In a few weeks time another set of Polish climbers will try their luck.
Here goes ExWeb’s third entry about previous winter attempts on the upcoming 2008/09 winter climbs: today Rodrigo Granzotto’s report on Nanga Parbat; a.k.a the “Killer Mountain.”
Nanga Parbat Winter History
By Rodrigo Granzotto Peron
The first winter attempt on Nanga Parbat was done in 1988/89 by a Polish team under the leadership of Maciej Berbeka. Bad conditions forced a re-route from the primary target SE Buttress to the Messner Route on the Rupal Flank. The summit bid was halted at 6800 meters.
Frostbite and rescue for record climbers
Berbeka was back for another round in 1990/91. After failing again on the Messner Route (6800 meters), he decided to try the long Schell Route. But it was too late in the season and the team gave up at 6600 meters.
In 1995/96 another Polish expedition, now under leadership of Maciej Pawlowski, made a serious attempt to 7850m on Diamir Flank (Kinshofer Route). The two climbers that reached the highest point – Zbigniew Trzmiel and Krzysztof Pankiewicz – suffered frostbites and were rescued by helicopter from 3900m.
In 1996/97 UK Victor Saunders showed up with Danish/Swedish Rafael Jensen and Pakistan Ghulam Hassan to attempt the Kinshofer Route. The trio gave up already in early December.
In 1997/98 Andrzej Zawada, 69 years old at the time, commanded a team of Polish stars that included Ryszard Pawlowski, Jerzy Natkanski and Dariusz Zaluski.

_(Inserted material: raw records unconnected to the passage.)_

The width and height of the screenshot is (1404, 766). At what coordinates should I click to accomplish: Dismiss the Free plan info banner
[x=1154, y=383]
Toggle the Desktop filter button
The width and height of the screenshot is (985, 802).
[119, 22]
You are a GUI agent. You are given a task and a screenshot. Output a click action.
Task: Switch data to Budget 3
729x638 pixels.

The chosen route was Kinshofer on Diamir Flank. After an initially fast progress problems began to accumulate. Camp I was destroyed; BC was wrecked two days later and two weeks after Pawlowski broke his leg. The expedition was canceled at last.
The Austrian attempt and the veteran winter wolves
In 2004/2005 the Kinshofer Route on Diamir Flank was attempted again – this time by Austrian brothers Gerfried Goschl and Rainer Wolfgang Goschl, along with Pakistan Hasil Shah and Mehrban Shah. A number of problems, deep snow and high winds forced a premature cancellation also of their expedition.

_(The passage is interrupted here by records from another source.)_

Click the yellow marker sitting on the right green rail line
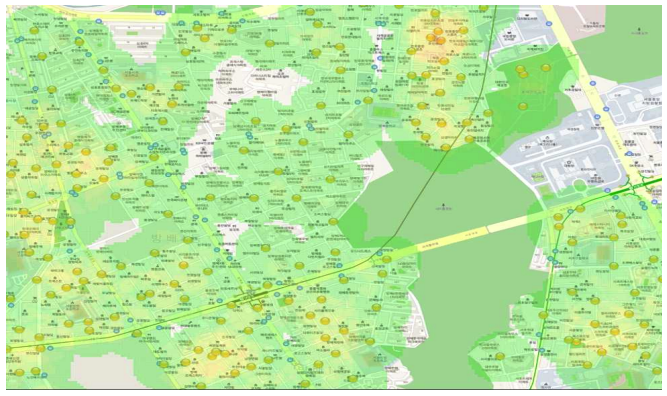 click(x=543, y=315)
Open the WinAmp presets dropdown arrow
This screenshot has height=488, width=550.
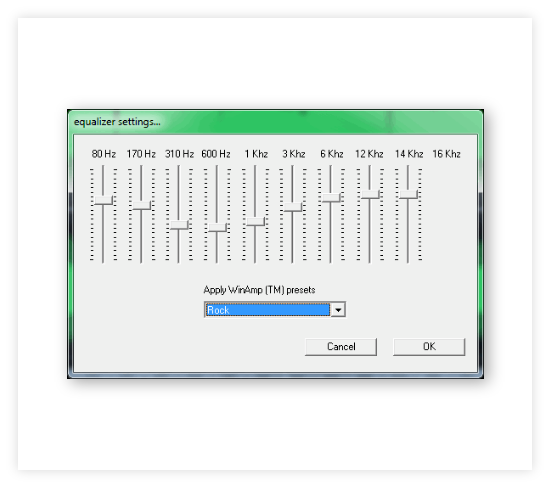[x=338, y=310]
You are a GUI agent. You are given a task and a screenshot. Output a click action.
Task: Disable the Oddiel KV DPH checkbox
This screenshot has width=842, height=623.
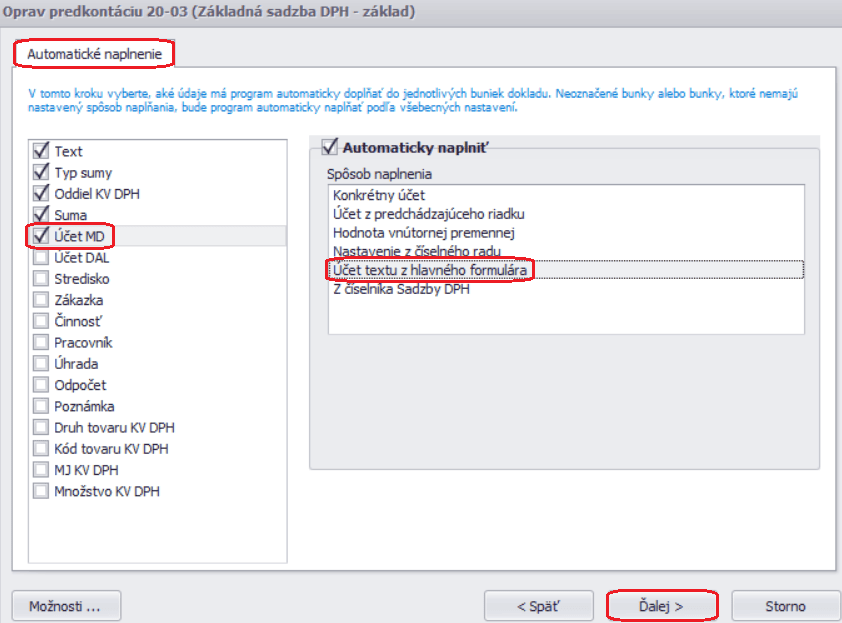pos(41,193)
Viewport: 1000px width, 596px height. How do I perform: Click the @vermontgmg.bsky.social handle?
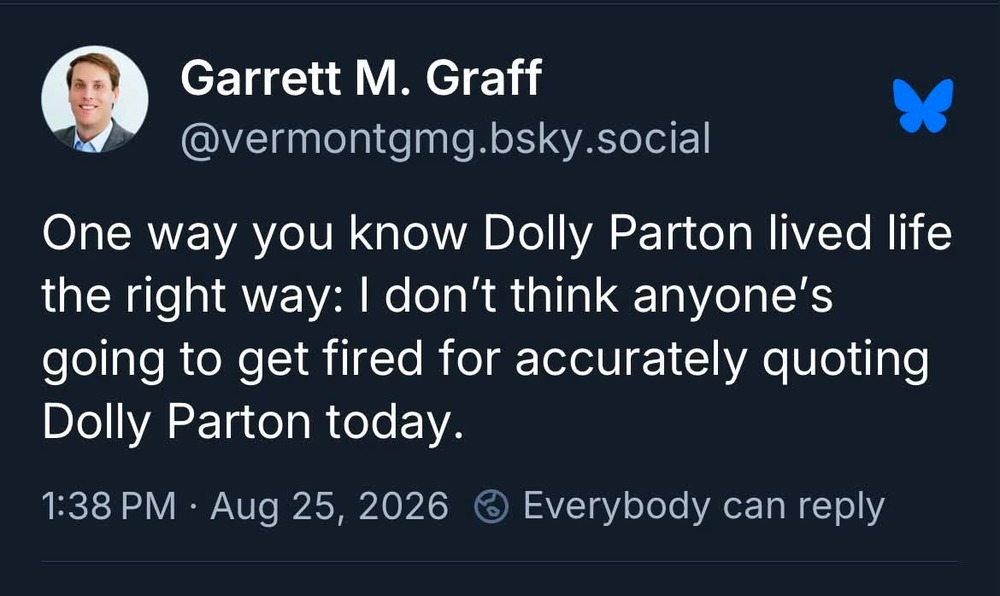coord(445,140)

In 2006/2007 Krzysztof Wielicki arrived with a strong and experienced team (Jan Szulc, Artur Hajzer, Krzysztof
Tarasewicz, Dariusz Zaluski and others) to climb the Schell Route on the Rupal Flank. They were defeated at 6800 meters by knee-deep snow and hurricane winds.
In 2007 Italian dark horse Simone La Terra challenged the Kinshofer Route accompanied by Pakistan Mehrban Karim. It was over already at 6000 meters when high winds flattened the kitchen-tent, damaging all gear and blowing away provisions.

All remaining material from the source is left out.